1) What is the strategy to create the LE/CD? In order to comply with TRID and meet its rigid disclosure specifications, the Model/Forms must be followed exactly. For example, if all applicable fees for a subsection on page 2 of the Closing Disclosure do not fit in the space provided, the Rule requires (1) borrowing lines from another subsection within the table, (2) borrowing lines from the other table on that page when all subsections in the table are full, and (3) expanding to two pages when both tables are full. You must precisely follow those steps in order, without the use of an addendum. Conversely, there are certain pieces of information (e.g., property address, borrower and seller data, etc.) that must render on an addendum if they don’t fit in the space provided. The TILA-RESPA Rule states that many of the required disclosures may only render when the feature applies to the loan. The Adjustable Payment and Adjustable Interest Rate tables may only appear if the feature(s) apply to the transaction. There are several YES/NO questions that cannot be check boxes. The Projected Payments table can have 1-4 columns depending on the number of payment changes, but cannot have blank columns.

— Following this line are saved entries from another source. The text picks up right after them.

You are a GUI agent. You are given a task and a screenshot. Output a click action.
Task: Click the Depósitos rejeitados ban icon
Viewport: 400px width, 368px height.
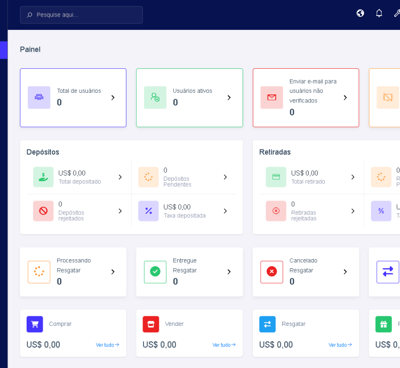[x=43, y=211]
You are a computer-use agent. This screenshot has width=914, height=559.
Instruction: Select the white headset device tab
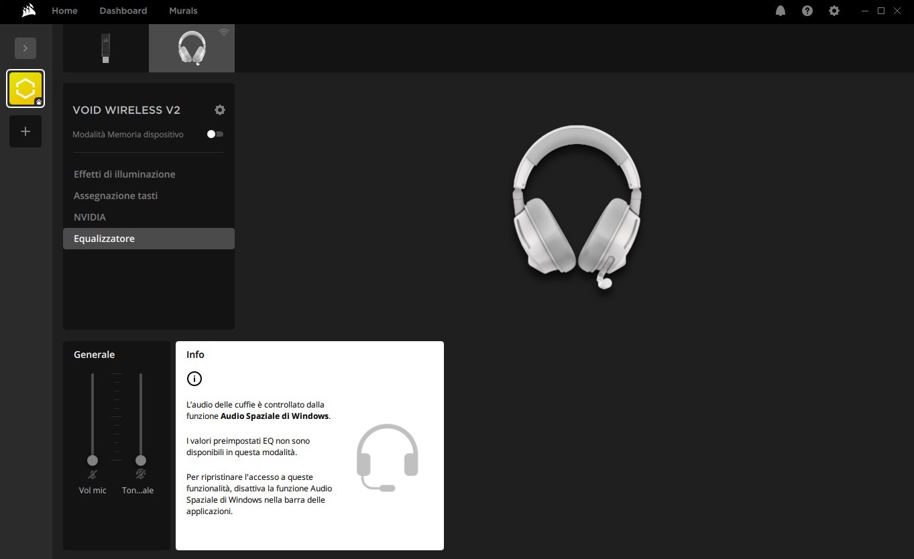[x=192, y=48]
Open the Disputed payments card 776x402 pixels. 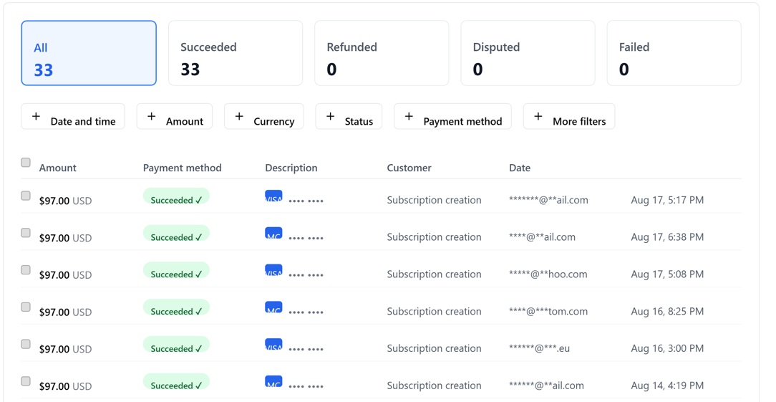point(528,53)
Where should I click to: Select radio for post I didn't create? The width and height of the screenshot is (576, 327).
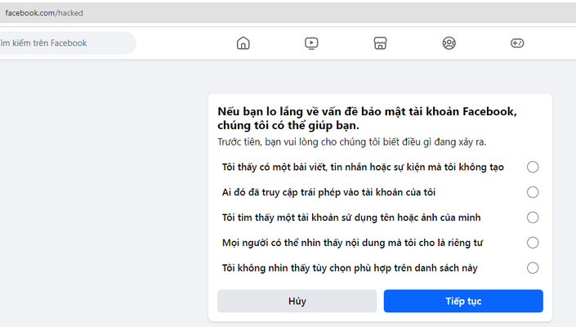(x=533, y=167)
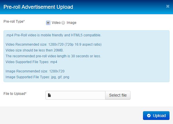Submit the advertisement with Upload button
The image size is (173, 124).
[x=156, y=116]
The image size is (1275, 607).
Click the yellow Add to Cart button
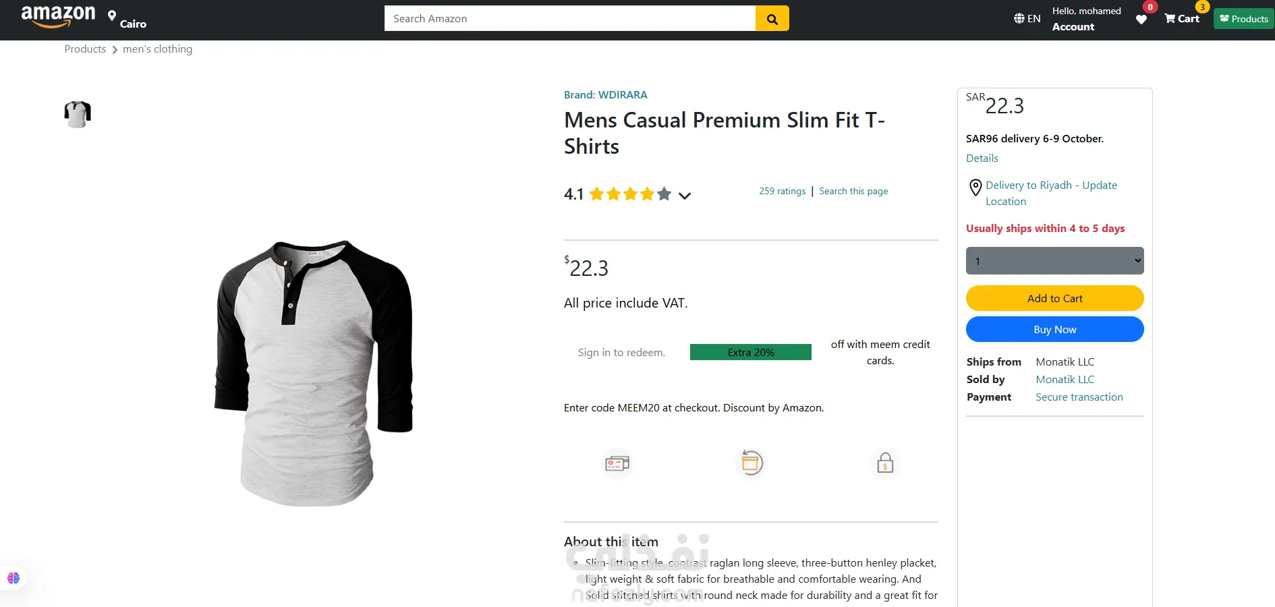(1054, 298)
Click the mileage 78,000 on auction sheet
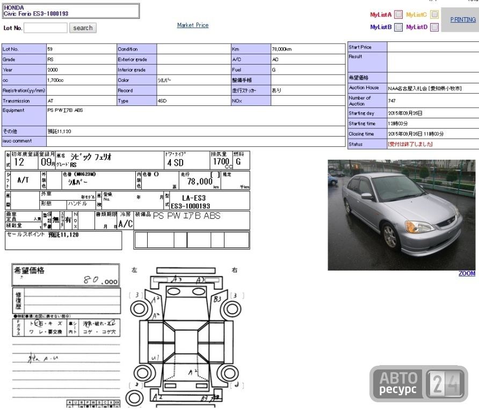The height and width of the screenshot is (413, 479). [x=200, y=182]
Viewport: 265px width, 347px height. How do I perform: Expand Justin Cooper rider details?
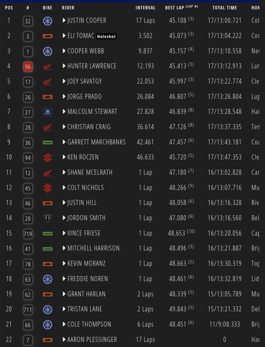pyautogui.click(x=64, y=21)
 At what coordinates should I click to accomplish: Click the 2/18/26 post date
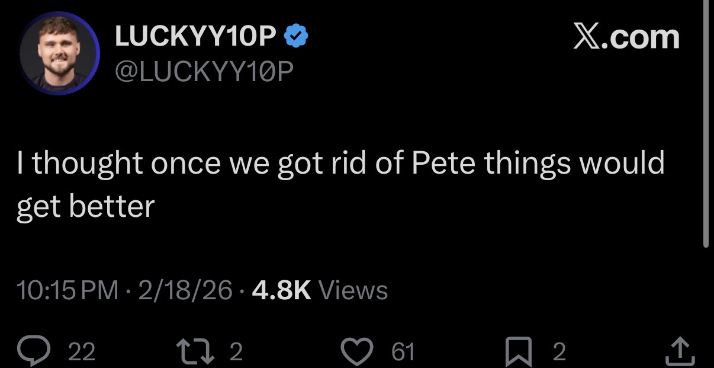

The architecture for the Loan Estimate and Closing Disclosure solution are far and away a complex and challenging project. The only way to satisfy these disclosure requirements is with a solution that evaluates data and dynamically assembles tables, sub-sections within tables, and pages based on the transaction. You can no longer rely on documents, forms, or templates to assemble and disclose information or choose when to use an addendum and when to dynamically assemble a table. Instead, appropriate software must be implemented to maintain compliance with the Rule. The solution is data-driven dynamic documents.
2) What are the changes needed in the process flow? If there ever was a time for the mortgage industry to consider change, it was when the CFPB first announced the Integrated Disclosures. Some organizations did take this opportunity to develop and incorporate new workflows, while others tended to automate with little, if any, attempt at process efficiencies or new ways to look at the process. Since the lender is legally responsible for the LE/CD collaboration, within tolerance limits, it behooves the lender to control the interaction with the settlement agent. The solution may be the emergence of closing portals to help mitigate some of these issues facing lenders with multiple settlement services.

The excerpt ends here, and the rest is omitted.